▶ _PAGE TEXT_

----

Session Information
32 SES 17, Organizing Inclusive Futures Symposium: Organizational Education Approaches to Sustainability, Solidarity Economy and Societal Innovation Part 2
Symposium continued from 32 SES 14
Contribution
The term Social Agriculture encompasses different approaches that combine agriculture with social, healthcare or educational objectives. Following the English terms Green Care, Social Agriculture or Social Farming indicate any kind of social, therapeutic, educational or nursing activity of enterprises in the field of agriculture, forestry or horticulture. They integrate people into everyday farm work with the objective to improve or to promote physical or mental health and well-being, by offering meaningful activities or therapeutic tasks (Wiesinger et al., 2013). In addition, agri-cultural enterprises offer child- or elderly care structures. Social agriculture serves as a source of additional income for small farmers and has an important impact on the economic, social and cultural development of the rural territory. It is part of multifunctional agriculture (Wilson, 2007) as a precondition of maintenance of small farms. The Italian law (September 2015) recommends the development of integrative and community-based approaches of social agriculture es-pecially in remote rural areas. This combination can offer the possibility to unlock social and economic capacities and to generate synergistic effects as well for users as for suppliers and for the community in general. Possible offers of social agriculture are f. i. for families, children or youngsters as adventure holidays connected with experiences in cultivating plants, cooking, caring for pets or farm animals, understanding ecological circles and biodiversity, for regeneration and care of elderly and care-dependent people and their relatives or for people with special needs and migrants, searching for meaningful work. Social agriculture can meet the general trend to more authenticity in touristic experiences (Sempik, Hine and Wilcox, 2010), to stronger life-world integration of social services and for a life more in harmony with nature and less alienated. Social agriculture in several world regions has demonstrated its potential to prevent rural depopulation, to stimulate repopulation of abandoned mountain areas (Varotto, 2013) and to foster social cohesion in rural communities (Haubendorfer, 2010). It has the additional effect, that local people profit directly also by necessary infrastructure development like information points, mobility structures or cultural events.

----

▶ _RECORD SET_
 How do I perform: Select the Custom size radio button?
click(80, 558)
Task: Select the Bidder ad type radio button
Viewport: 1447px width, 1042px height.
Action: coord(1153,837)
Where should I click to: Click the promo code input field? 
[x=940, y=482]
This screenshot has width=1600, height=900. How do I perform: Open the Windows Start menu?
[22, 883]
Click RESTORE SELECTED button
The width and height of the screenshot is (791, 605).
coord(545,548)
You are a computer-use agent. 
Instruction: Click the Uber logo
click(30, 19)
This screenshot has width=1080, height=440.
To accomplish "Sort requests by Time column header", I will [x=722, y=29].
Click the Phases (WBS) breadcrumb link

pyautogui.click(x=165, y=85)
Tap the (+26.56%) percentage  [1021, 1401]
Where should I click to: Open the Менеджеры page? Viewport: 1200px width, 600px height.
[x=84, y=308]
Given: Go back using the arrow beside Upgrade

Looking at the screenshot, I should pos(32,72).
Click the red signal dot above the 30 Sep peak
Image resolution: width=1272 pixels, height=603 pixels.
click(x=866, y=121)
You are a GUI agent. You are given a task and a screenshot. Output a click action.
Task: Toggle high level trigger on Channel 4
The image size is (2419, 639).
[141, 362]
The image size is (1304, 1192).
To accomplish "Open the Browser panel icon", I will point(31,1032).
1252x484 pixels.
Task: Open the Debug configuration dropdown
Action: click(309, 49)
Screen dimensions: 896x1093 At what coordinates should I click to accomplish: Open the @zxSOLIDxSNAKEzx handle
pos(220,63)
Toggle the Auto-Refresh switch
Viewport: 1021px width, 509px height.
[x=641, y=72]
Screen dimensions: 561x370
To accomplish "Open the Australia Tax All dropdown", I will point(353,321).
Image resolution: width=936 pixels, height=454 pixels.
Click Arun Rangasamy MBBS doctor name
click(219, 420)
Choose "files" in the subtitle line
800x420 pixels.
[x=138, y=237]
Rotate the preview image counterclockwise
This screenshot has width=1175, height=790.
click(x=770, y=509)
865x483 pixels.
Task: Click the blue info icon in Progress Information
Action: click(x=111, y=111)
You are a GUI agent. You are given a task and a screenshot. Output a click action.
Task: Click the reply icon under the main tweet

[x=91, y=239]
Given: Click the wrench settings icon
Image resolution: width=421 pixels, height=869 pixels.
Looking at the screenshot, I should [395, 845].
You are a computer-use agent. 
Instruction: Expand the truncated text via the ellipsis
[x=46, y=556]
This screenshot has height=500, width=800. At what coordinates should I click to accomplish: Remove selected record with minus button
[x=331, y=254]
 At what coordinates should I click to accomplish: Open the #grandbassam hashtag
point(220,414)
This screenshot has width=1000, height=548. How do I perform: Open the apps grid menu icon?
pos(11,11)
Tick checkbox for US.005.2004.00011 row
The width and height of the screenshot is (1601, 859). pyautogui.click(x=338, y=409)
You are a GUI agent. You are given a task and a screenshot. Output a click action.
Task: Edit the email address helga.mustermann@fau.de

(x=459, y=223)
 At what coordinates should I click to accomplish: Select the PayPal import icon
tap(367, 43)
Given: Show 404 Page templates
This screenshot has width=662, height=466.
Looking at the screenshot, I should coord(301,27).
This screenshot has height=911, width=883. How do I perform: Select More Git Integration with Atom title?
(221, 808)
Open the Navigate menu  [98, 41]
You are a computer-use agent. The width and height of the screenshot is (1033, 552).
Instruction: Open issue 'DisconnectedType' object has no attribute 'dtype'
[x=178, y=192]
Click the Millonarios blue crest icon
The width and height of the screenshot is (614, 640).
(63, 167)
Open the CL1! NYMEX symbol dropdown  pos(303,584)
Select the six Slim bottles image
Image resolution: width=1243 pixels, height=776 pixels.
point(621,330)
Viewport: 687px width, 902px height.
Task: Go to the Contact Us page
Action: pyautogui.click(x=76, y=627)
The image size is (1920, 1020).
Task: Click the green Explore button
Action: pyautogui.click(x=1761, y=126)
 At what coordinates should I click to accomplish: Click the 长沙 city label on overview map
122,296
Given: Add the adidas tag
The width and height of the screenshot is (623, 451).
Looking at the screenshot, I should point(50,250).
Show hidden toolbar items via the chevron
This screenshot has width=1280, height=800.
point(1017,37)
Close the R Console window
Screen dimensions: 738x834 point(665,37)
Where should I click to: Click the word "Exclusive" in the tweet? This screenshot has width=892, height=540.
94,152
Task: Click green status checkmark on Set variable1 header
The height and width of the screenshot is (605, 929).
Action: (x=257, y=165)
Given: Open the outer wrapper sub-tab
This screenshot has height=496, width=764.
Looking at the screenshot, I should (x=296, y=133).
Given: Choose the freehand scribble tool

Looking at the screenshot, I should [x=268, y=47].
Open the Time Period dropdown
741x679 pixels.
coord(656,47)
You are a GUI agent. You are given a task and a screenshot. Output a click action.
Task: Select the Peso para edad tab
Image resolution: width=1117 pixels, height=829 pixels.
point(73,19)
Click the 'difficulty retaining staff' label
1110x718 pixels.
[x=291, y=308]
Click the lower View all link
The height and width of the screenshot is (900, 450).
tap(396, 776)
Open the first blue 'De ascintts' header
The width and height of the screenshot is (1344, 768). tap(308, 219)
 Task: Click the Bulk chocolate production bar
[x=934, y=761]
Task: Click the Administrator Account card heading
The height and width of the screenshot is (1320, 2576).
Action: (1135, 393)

----

Can you carry the text on social agriculture forward, picking up right after its last sentence?

References
Dessein, J., Bock, B. (2010) (eds.). Cost 866 Green Care in Agriculture. The Economics of Green care in Agriculture. Loughborough: Loughborough University. http://ruralsociologywageningen.nl/2010/10/08/the-economic-of-green-care-in-agriculture-edited-by-joost-dessein-and-bettina-bock/ Gallis, C. (ed.) (2013). Green Care: for Human Therapy, Social innovation, Rural economy, and Education”. NOVA Science Publishers: Greece. Haubenhofer, D., Demattio, L., Geber, S. (2012a). Wirkung und Nutzen von Green Care: Eine Recherche und Analyse fachbezogener Artikel. Ein Bericht für das Ländliche Fortbildungsinstitut und die Landwirtschaftskammer Wien. Wien: Landwirtschaftskammer Wien. Sempik, J., Hine, R., Wilcox, D. (eds.) (2010). Green Care: A Conceptual Framework. A Report of the Working Group on the Health Benefits of Green Care. Cost 866, Green Care in Agriculture. Loughborough: Loughborough University. http://www.umb.no/statisk/greencare/green_carea_conceptual_framework.pdf Wiesinger, G., Quendler, E., Hoffmann, Ch., Martino Di, A., Egartner, S., Weber, N., Hambrusch (2013). Soziale Landwirtschaft: Situation und Potenziale einer Form der Diversifizierung land- und forstwirtschaftlicher Betriebe in Österreich, Südtirol und Trentino. Wien: Bundesanstalt für Bergbauernfragen.